Rewrite the lines from the first one through the line containing "tap(476, 231)", changing "eyedropper" to "color picker" and keeping everything else the same. Return only those lines.
***
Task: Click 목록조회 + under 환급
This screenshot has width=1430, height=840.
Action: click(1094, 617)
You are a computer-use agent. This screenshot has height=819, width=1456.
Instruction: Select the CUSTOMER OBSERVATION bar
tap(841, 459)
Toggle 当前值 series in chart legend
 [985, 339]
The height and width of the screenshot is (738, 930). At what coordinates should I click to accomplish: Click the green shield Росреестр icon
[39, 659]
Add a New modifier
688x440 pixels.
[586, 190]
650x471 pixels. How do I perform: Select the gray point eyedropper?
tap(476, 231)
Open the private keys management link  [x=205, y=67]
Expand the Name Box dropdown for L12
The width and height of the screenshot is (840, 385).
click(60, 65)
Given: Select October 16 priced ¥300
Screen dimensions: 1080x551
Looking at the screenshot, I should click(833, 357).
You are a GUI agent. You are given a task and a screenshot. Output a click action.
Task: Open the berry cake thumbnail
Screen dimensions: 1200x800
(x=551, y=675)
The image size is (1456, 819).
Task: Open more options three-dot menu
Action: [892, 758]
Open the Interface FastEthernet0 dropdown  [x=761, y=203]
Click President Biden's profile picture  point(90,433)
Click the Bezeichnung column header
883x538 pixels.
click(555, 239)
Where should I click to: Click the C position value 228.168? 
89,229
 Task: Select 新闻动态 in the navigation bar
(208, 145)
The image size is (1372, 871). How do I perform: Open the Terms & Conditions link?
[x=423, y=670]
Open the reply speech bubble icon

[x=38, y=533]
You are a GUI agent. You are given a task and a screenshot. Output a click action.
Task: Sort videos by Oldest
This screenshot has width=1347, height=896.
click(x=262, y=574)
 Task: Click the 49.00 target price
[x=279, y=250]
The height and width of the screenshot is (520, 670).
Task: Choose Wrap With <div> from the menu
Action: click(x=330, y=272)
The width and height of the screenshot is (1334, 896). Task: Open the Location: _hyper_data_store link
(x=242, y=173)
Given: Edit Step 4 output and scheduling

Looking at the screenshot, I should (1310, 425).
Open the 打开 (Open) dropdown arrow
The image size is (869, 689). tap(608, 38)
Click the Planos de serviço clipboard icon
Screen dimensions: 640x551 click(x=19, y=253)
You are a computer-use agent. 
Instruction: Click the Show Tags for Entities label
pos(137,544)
***
> WRITTEN SOLUTION:
Task: Click 목록조회 + under 환급
This screenshot has width=1430, height=840.
Action: click(1094, 617)
You are a computer-use agent. This screenshot has height=819, width=1456.
Instruction: Select the CUSTOMER OBSERVATION bar
tap(841, 459)
Toggle 当前值 series in chart legend
 [985, 339]
The height and width of the screenshot is (738, 930). At what coordinates should I click to accomplish: Click the green shield Росреестр icon
[39, 659]
Add a New modifier
688x440 pixels.
[586, 190]
650x471 pixels. How do I perform: Select the gray point color picker?
tap(476, 231)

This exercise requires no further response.